Task description
Rewrite the lines as a numbered list, starting at the line that contains "Select the blue" and ending at the final line, both included. Skip blank lines and omit the pictures.

Extracted material

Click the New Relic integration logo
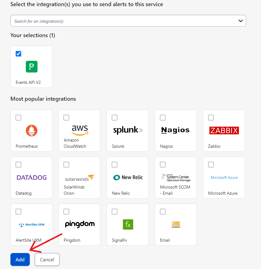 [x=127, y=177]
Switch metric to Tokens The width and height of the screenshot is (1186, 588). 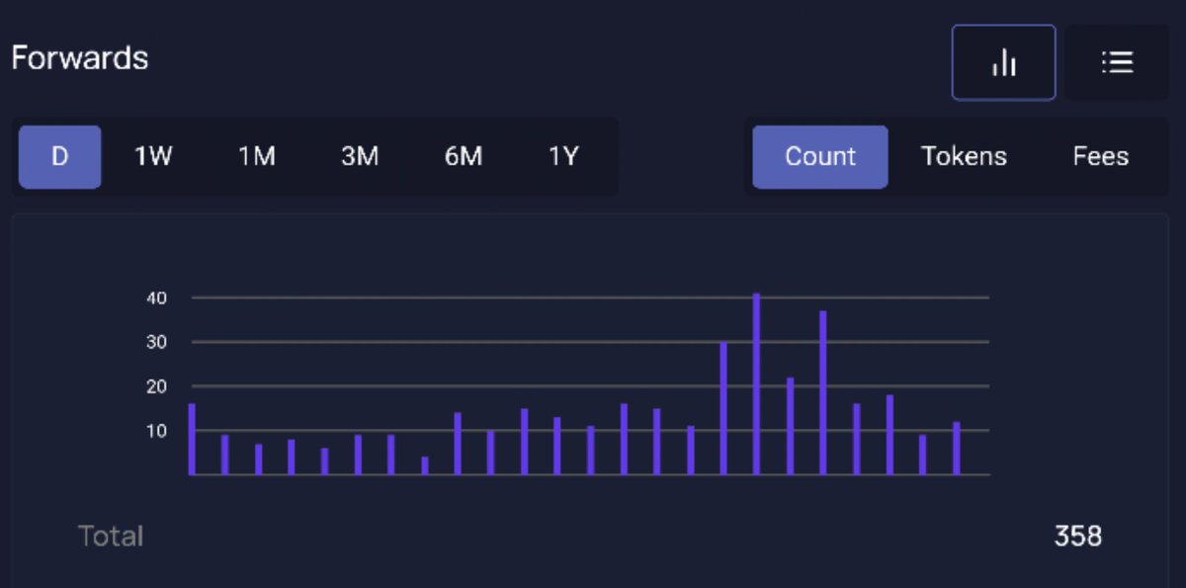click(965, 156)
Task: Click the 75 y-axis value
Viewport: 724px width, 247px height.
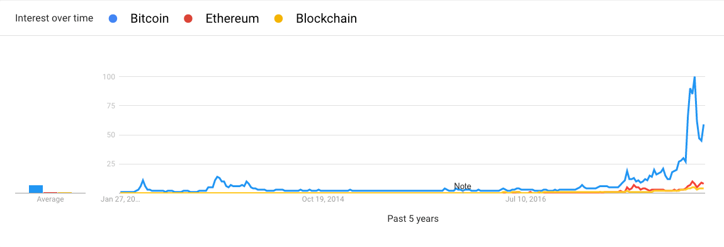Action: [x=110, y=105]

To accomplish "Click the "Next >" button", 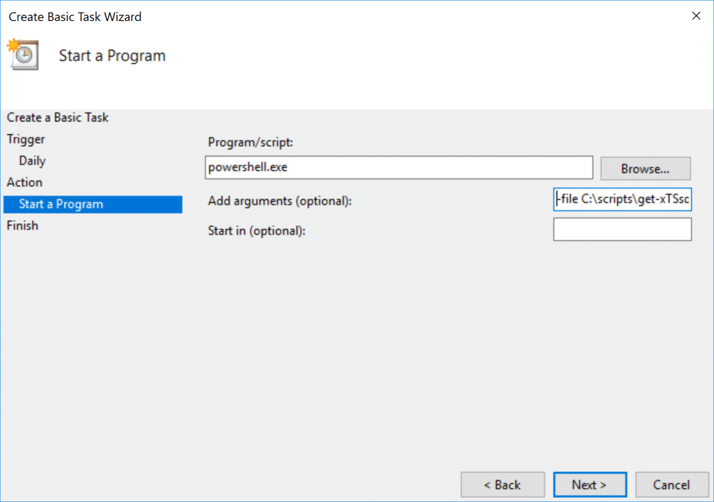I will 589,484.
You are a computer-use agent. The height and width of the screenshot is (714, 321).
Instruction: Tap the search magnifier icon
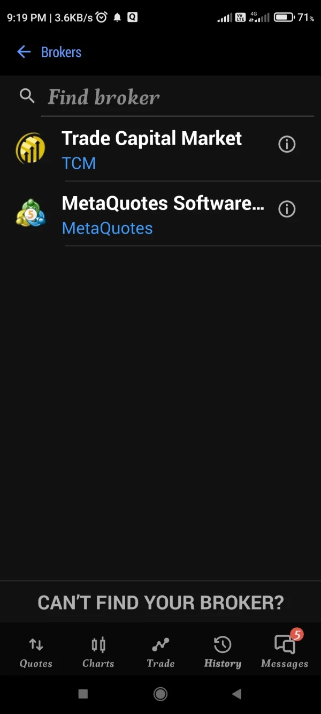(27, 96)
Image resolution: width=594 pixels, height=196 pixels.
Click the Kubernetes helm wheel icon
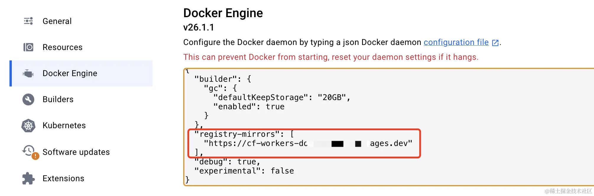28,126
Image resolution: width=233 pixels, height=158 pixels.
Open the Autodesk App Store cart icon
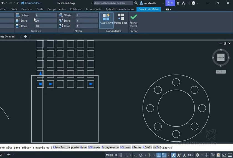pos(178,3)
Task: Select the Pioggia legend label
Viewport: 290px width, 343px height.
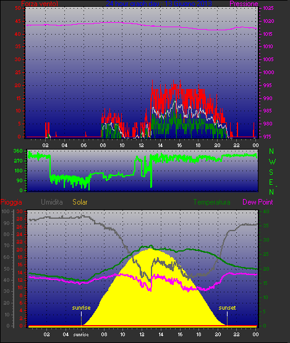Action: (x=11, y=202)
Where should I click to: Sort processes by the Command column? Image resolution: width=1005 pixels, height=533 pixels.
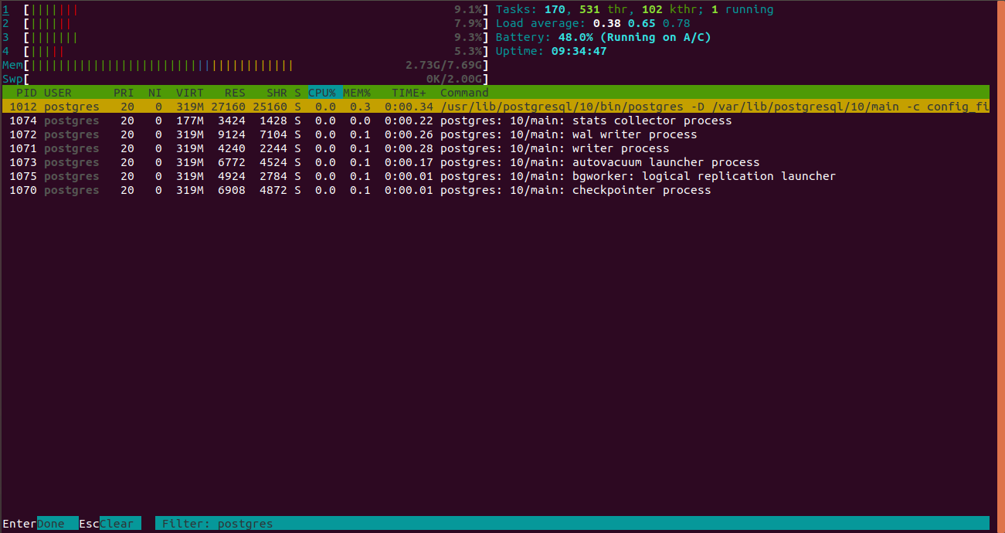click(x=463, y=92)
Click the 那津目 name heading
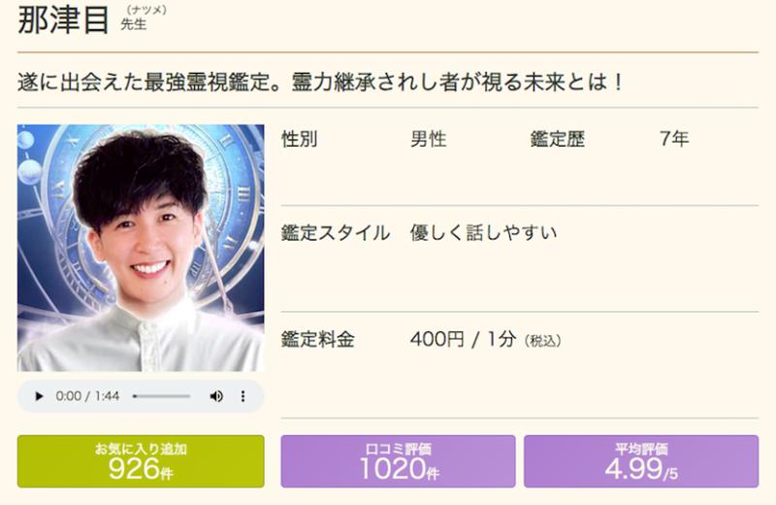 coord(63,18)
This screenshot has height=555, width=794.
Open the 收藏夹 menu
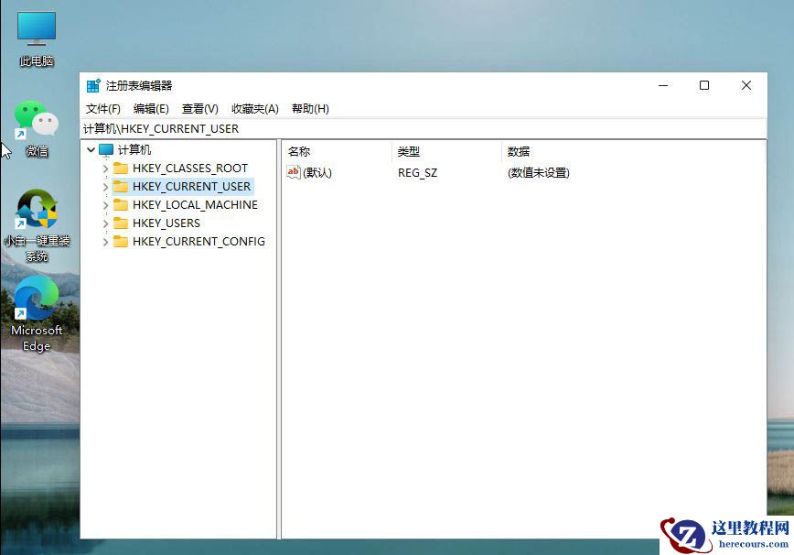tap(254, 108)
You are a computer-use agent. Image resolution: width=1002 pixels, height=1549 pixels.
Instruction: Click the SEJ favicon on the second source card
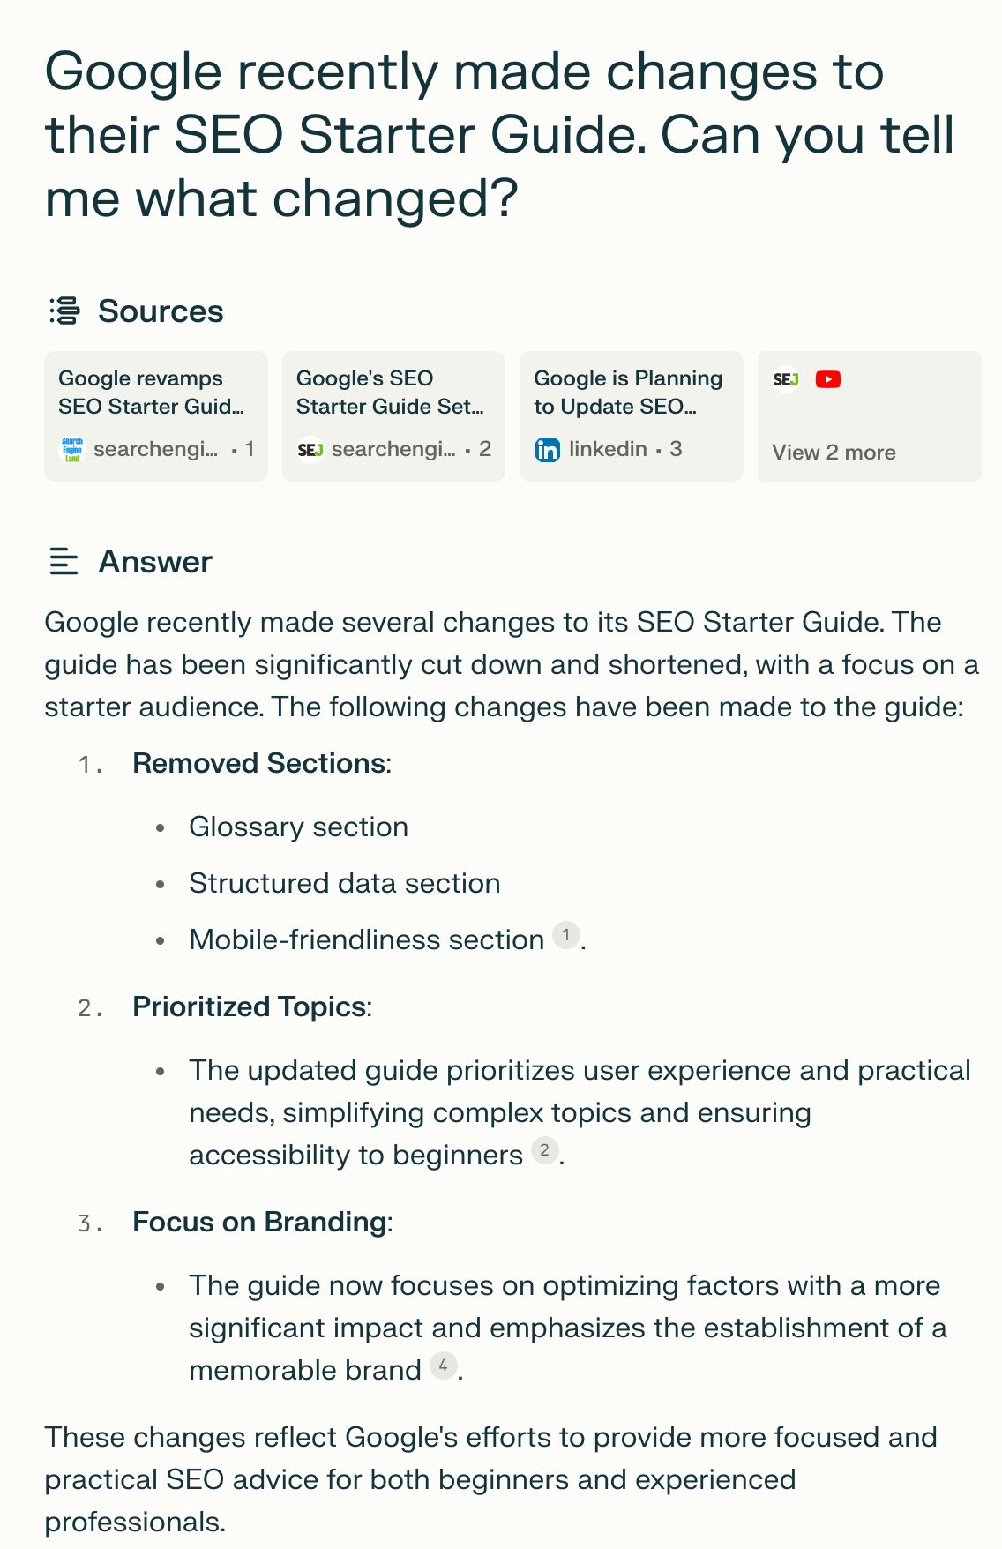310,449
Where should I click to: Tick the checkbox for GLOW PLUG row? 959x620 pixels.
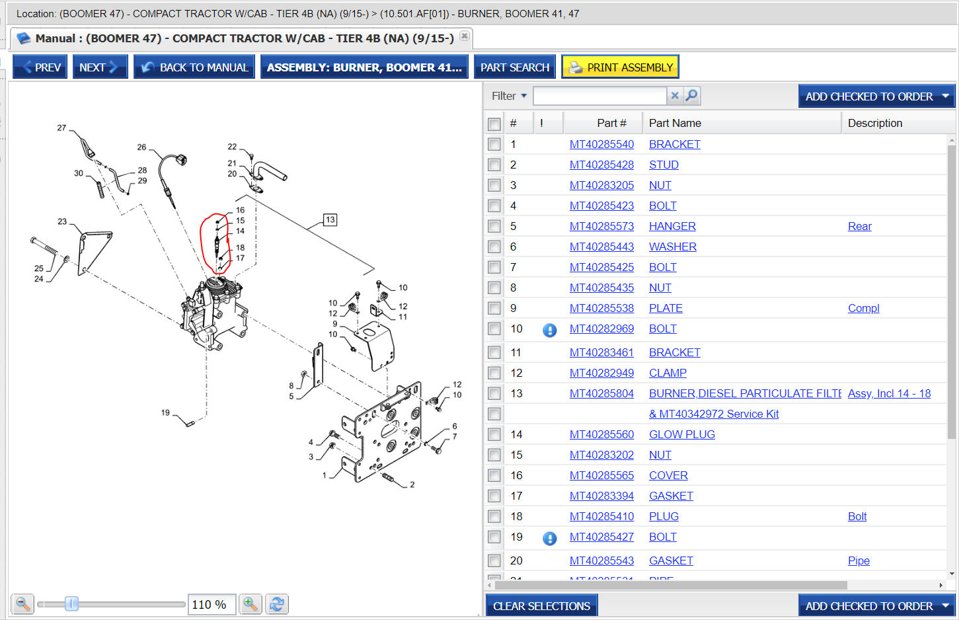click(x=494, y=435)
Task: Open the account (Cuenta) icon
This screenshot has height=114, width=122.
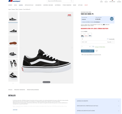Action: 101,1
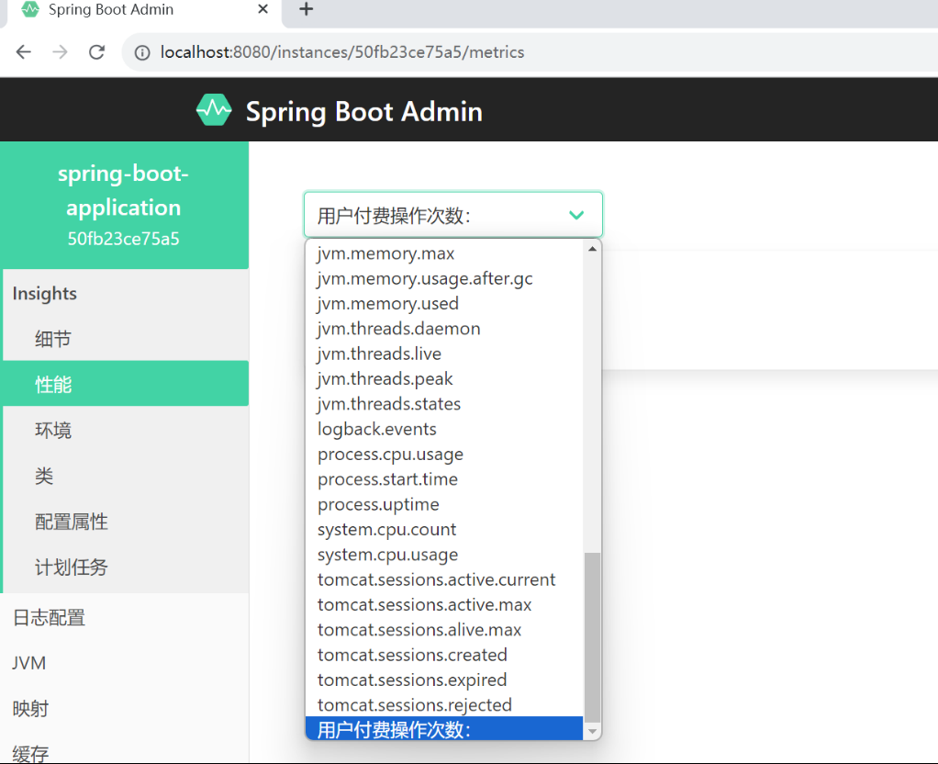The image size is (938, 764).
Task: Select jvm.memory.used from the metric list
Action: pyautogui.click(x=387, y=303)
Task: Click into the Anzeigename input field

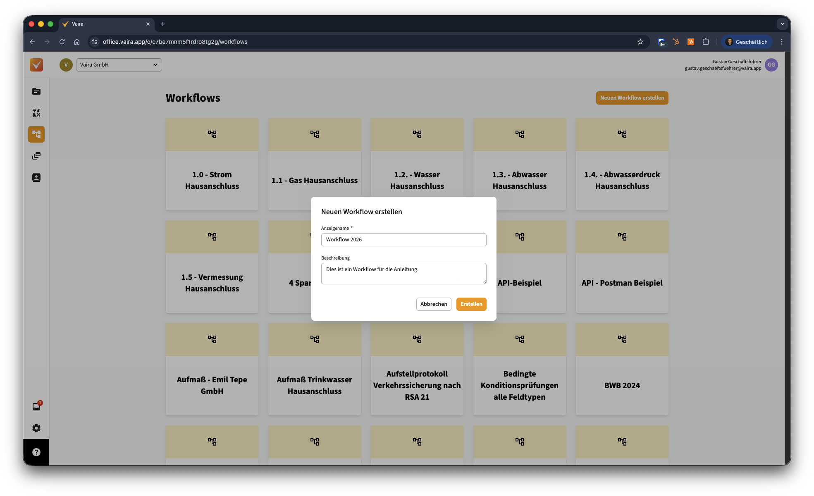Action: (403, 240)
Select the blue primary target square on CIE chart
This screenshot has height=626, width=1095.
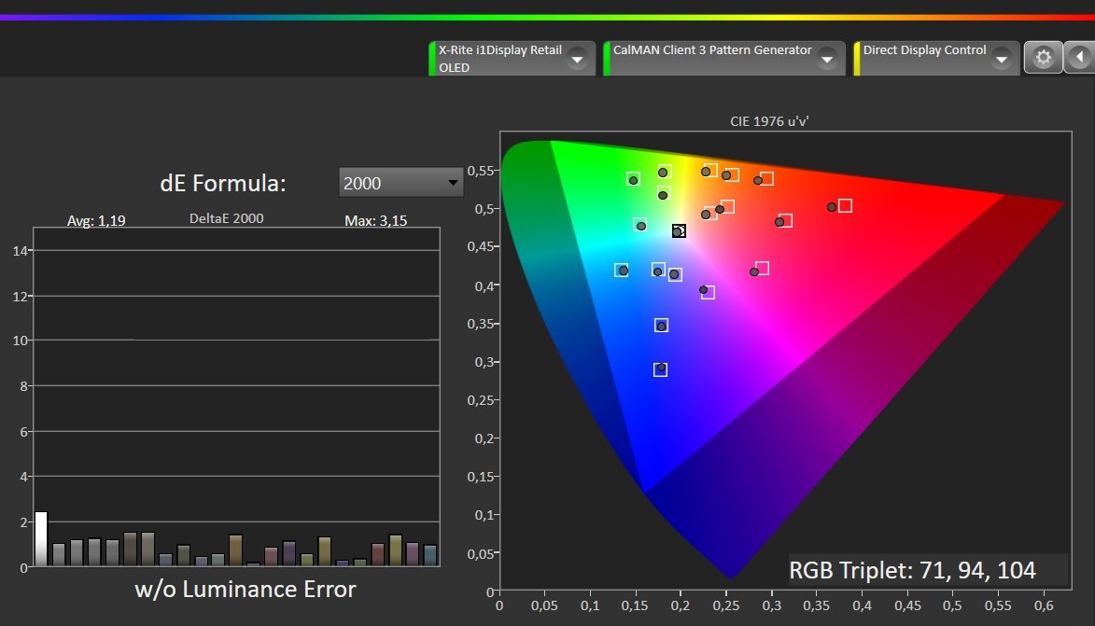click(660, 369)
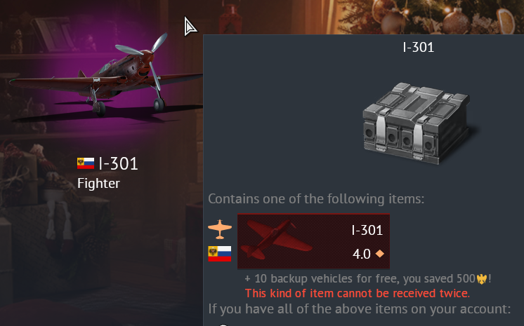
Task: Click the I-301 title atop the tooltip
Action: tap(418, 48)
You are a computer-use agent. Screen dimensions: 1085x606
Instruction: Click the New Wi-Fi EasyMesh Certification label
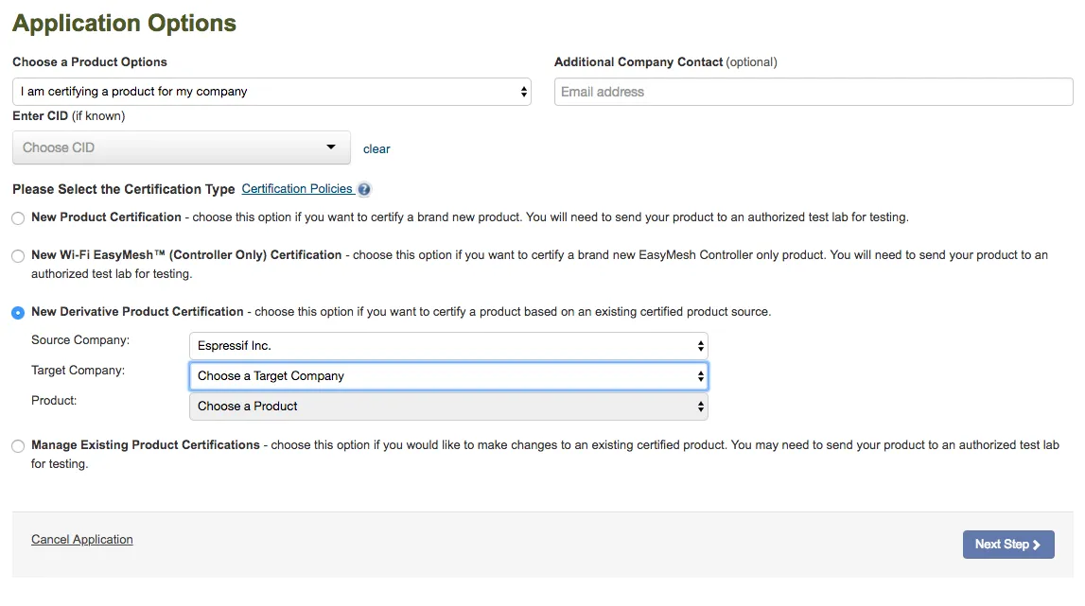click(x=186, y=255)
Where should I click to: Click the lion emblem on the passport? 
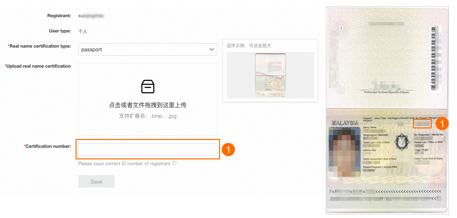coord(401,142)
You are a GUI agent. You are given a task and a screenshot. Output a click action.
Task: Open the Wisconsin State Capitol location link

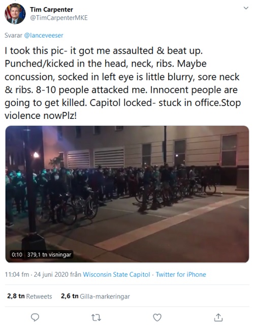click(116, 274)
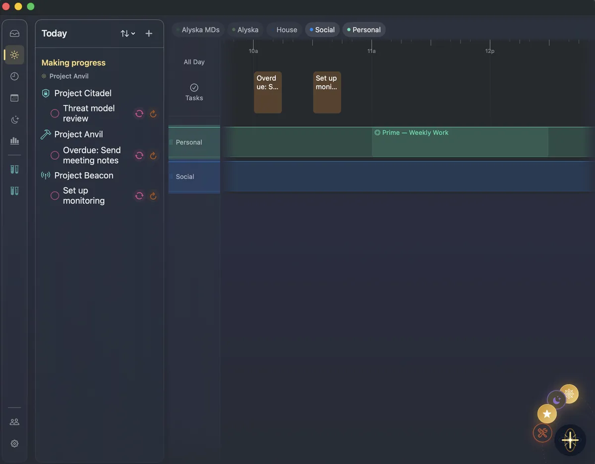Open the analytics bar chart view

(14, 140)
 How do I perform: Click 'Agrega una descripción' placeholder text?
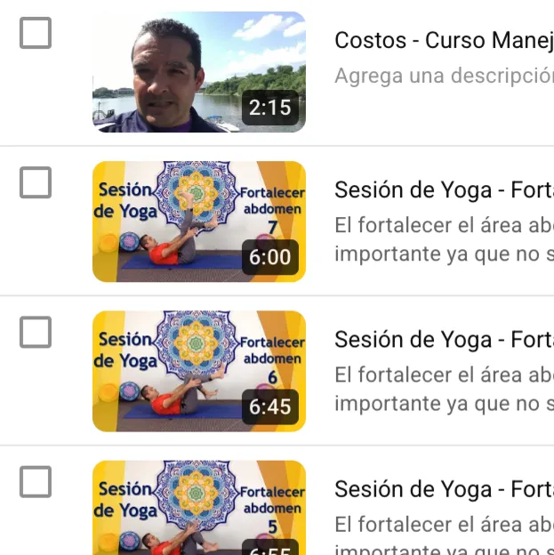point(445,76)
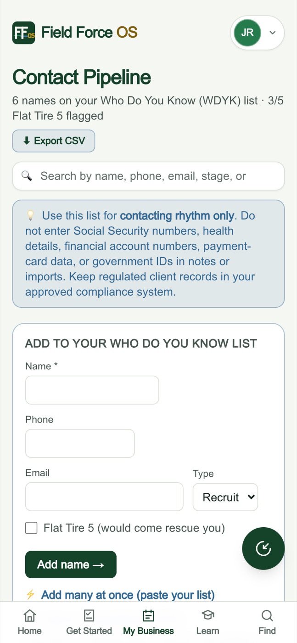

Response below
1. Select the blue primary target square on CIE chart
2. This screenshot has height=626, width=1095.
3. click(660, 369)
4. Task: Click the I-301 title atop the tooltip
5. Action: tap(418, 48)
6. You are a computer-use agent. Screen dimensions: 1085x606
7. Instruction: Click the New Wi-Fi EasyMesh Certification label
8. click(x=186, y=255)
9. Where should I click to: Click the lion emblem on the passport? 
10. coord(401,142)
11. You are a GUI agent. You are given a task and a screenshot. Output a click action.
12. Task: Open the Wisconsin State Capitol location link
13. click(116, 274)
14. Open the analytics bar chart view
15. (14, 140)
16.  How do I perform: Click 'Agrega una descripción' placeholder text?
17. point(445,76)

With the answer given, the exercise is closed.